The women of Wayanad affected by the devastating 2024 landslide that scarred their lives and lands, have achieved a significant victory at the Kerala high court in their battle for loan relief. A bench headed by justices AK Jayasankaran Nambiar and Jobin Sebastian rapped the union government for what it called the “unfortunate” denial of loan relief to the aggrieved women. It also expressed disappointment at the unwillingness of banks to write off the loans. The ravaging Wayanad landslide was seen by independent experts and even by the United Nations as a destructive consequence of heavy rainfall driven by human made climate emergency.
From the fields of Punjab to the swanky streets of Gurgaon, from farmers in Maharashtra to rural Bihar, from the slopes in Uttarakhand to the hills in Kerala – our newspapers and reels are flooded with news of landslides, cloud bursts and ever more frequent cyclones.

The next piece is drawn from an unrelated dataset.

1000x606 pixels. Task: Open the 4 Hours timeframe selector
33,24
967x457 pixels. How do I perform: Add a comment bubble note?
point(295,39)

Along with the human cost these human made climate disasters inflict on the people, each of them also has financial implications. Not just in terms of assets destroyed, crops lost or livelihoods impaired, but also in terms of the burden of loans.

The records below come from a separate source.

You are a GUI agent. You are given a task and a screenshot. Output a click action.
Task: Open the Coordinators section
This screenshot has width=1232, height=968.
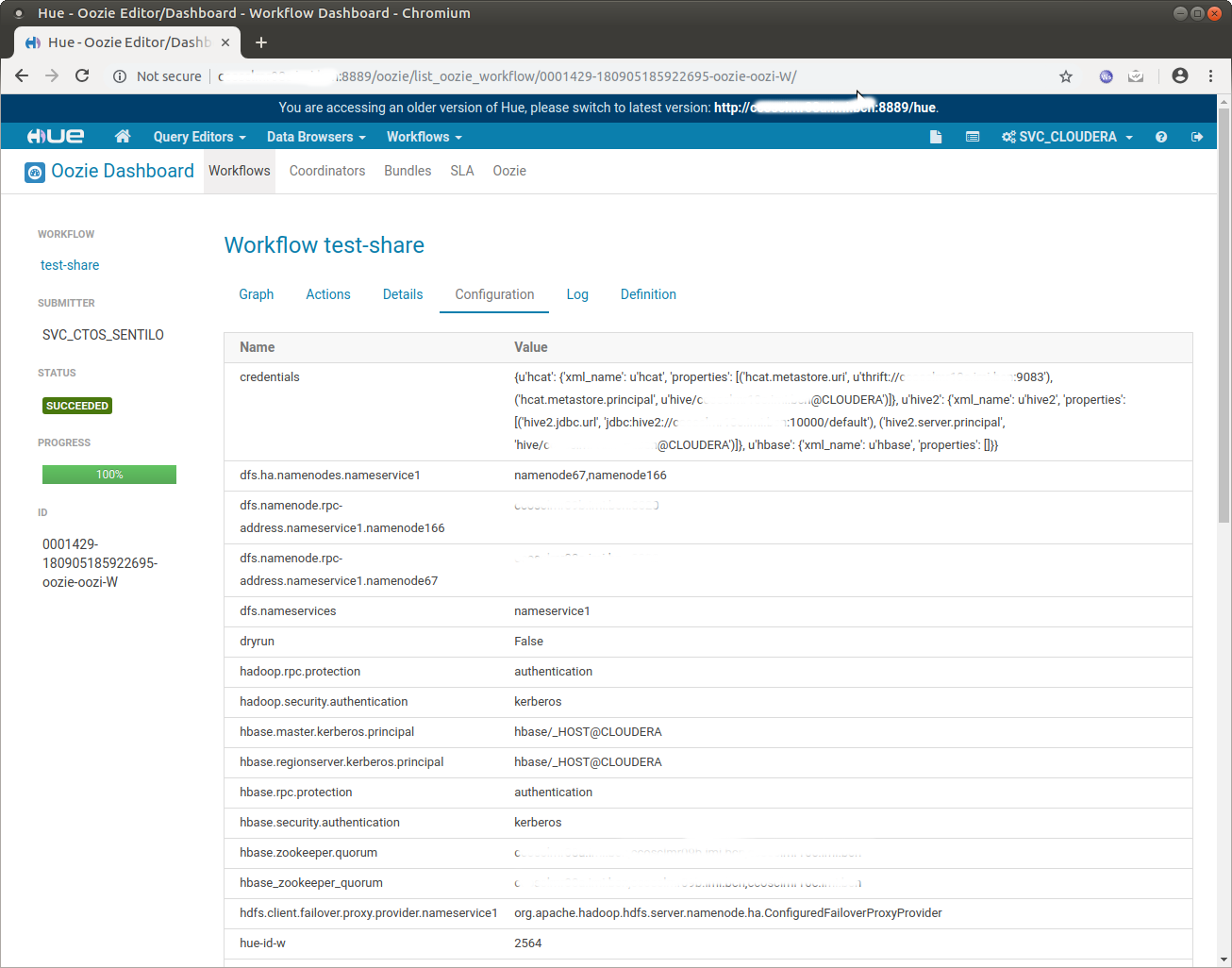[x=327, y=171]

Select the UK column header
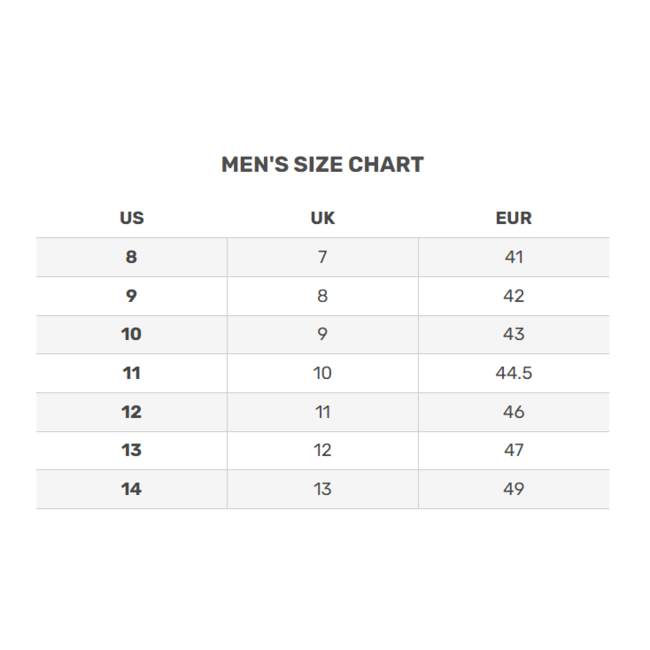[322, 218]
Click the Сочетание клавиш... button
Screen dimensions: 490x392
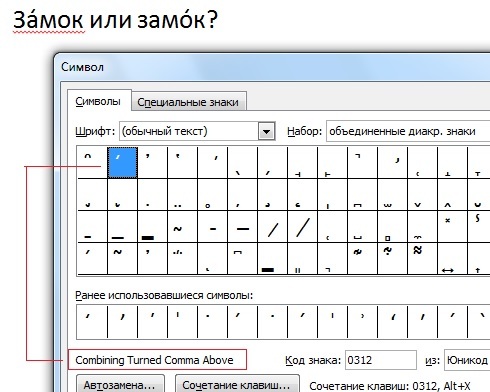coord(237,384)
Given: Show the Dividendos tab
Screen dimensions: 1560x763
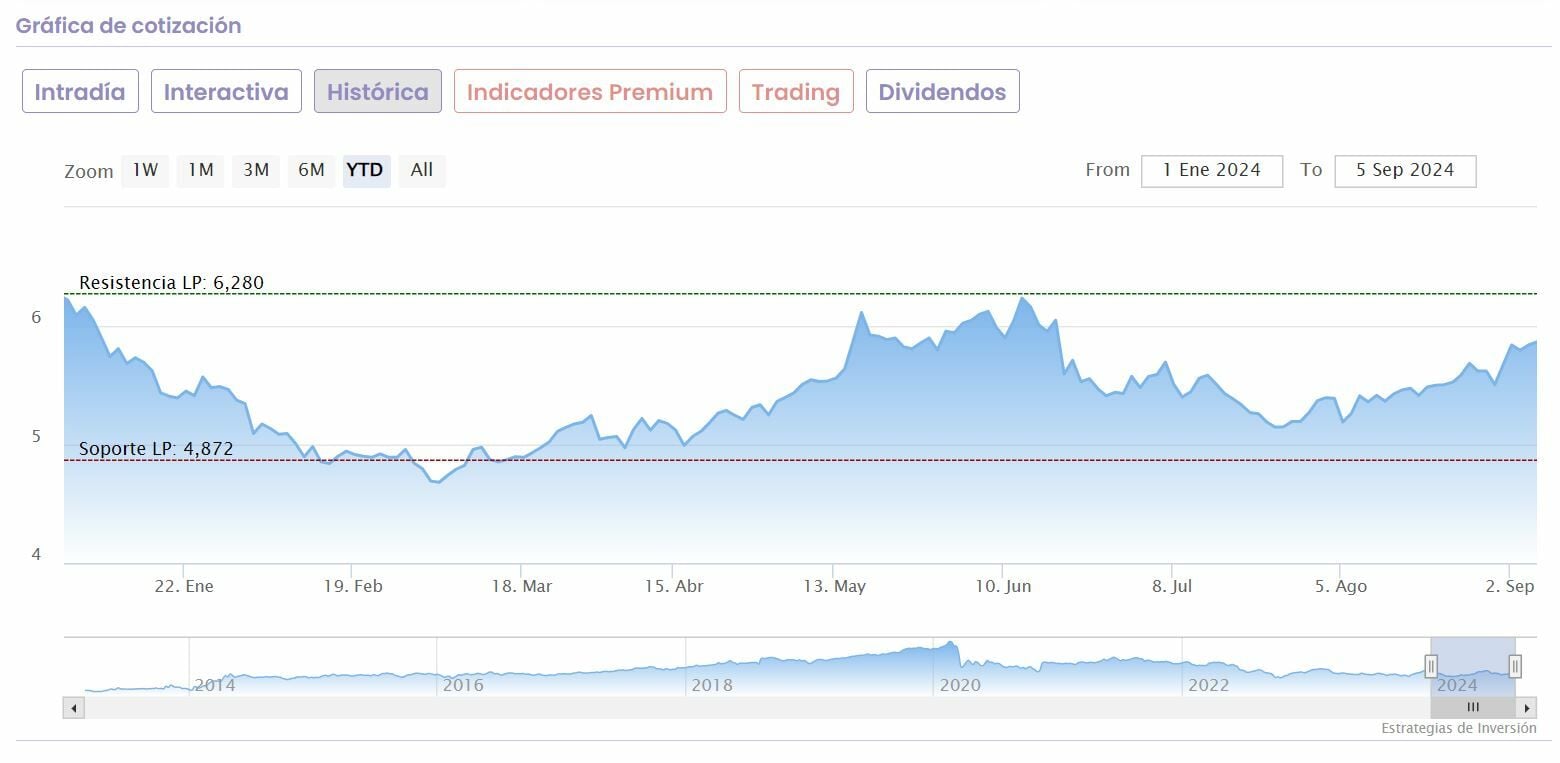Looking at the screenshot, I should 942,92.
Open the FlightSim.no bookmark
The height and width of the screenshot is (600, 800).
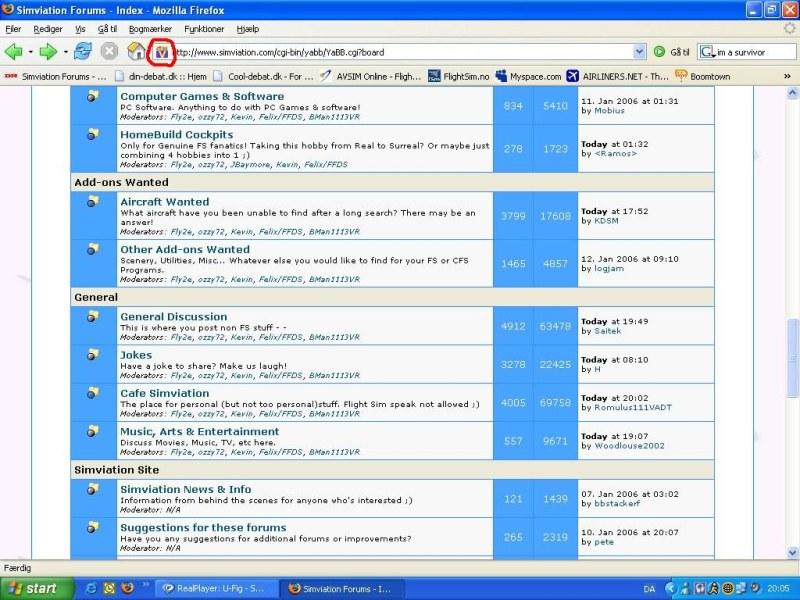pos(458,75)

The High Court in its order on the women’s writ petition reflects on the plight: “Having lost their lands, and their means of livelihood, in the devastating landslide, they are now being called upon to repay the loans availed by them for agricultural and related purposes when the very property that they had offered as collateral security while availing those loans has ceased to exist. This is nothing short of an affront to their dignity which has been recognised as an aspect of their fundamental right to life under Article 21 of the Constitution.”
In the early hours of July 30, 2024, Chooralmala and Mundakkai villages in the district of Wayanad in Kerala were hit by devastating landslides that claimed more than 250 lives and the villages were literally wiped off the face of the earth. Maju Varghese writes that “Banks even attempted to collect EMIs from relief camps, prompting intervention from the state government.” With the involvement of civil society who took the matter to the district credit committees and the state government, a legitimate demand for loan waiver was raised. The Kerala government responded and thereby the Kerala Bank declared a loan write off for those affected.

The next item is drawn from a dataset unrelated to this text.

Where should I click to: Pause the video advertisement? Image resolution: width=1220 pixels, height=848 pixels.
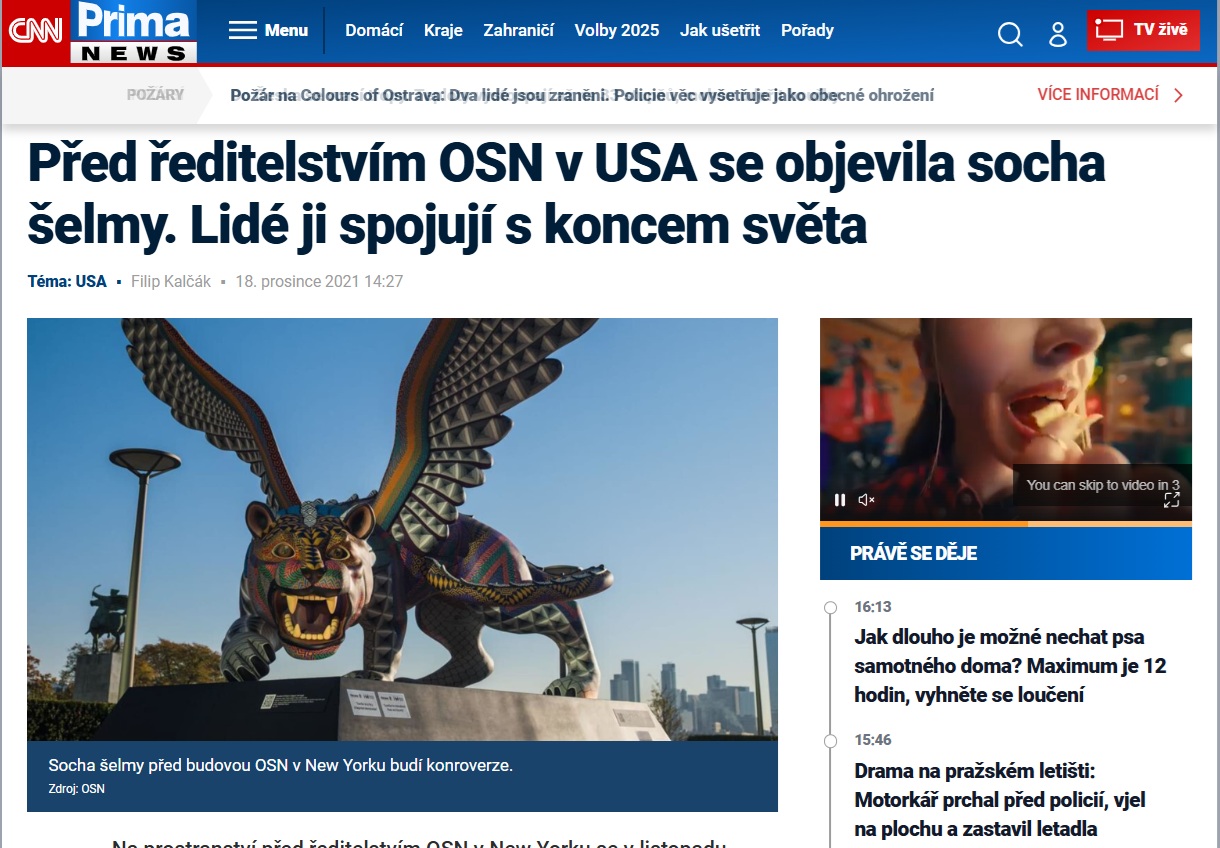(x=840, y=500)
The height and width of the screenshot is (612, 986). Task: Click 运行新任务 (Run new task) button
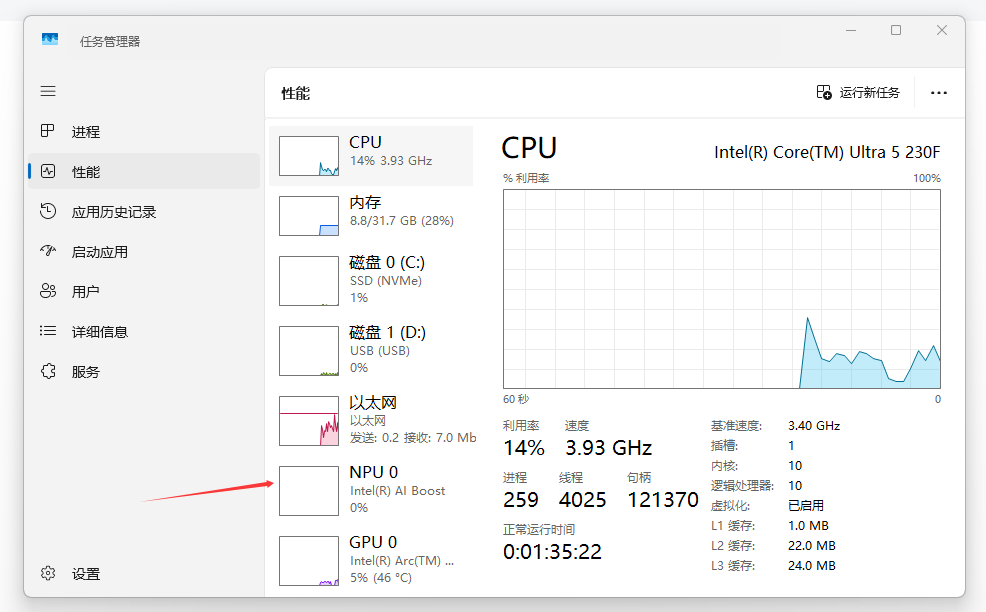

The issue extends far beyond Kerala. The High Court judgement recognised the banks’ and financial institutions’ accountability to step in with relief measures in the face of climate disasters. Not only did it stay loan recovery, it went on to order that banks file counter affidavits explaining whether they are willing to waive, the loans availed by the landslide victims in Wayanad, and if not, what is their justification.
This has significance at a time when climate extreme events are having disastrous consequences on the lives, livelihoods and assets of the marginalised and the vulnerable. Banking in such a context ought to be responsive and sensitive to such circumstances instead of a business as usual approach. Thomas Franco, the former General Secretary of All India Bank Officer’s Confederation, in fact writes, “that banks should be generous in writing off loans of people in such disasters.” It is high time that a public discourse is initiated regarding the financial aspects of the climate crisis and the measures that need to be factored in our financial landscape to adequately respond, adopt and mitigate.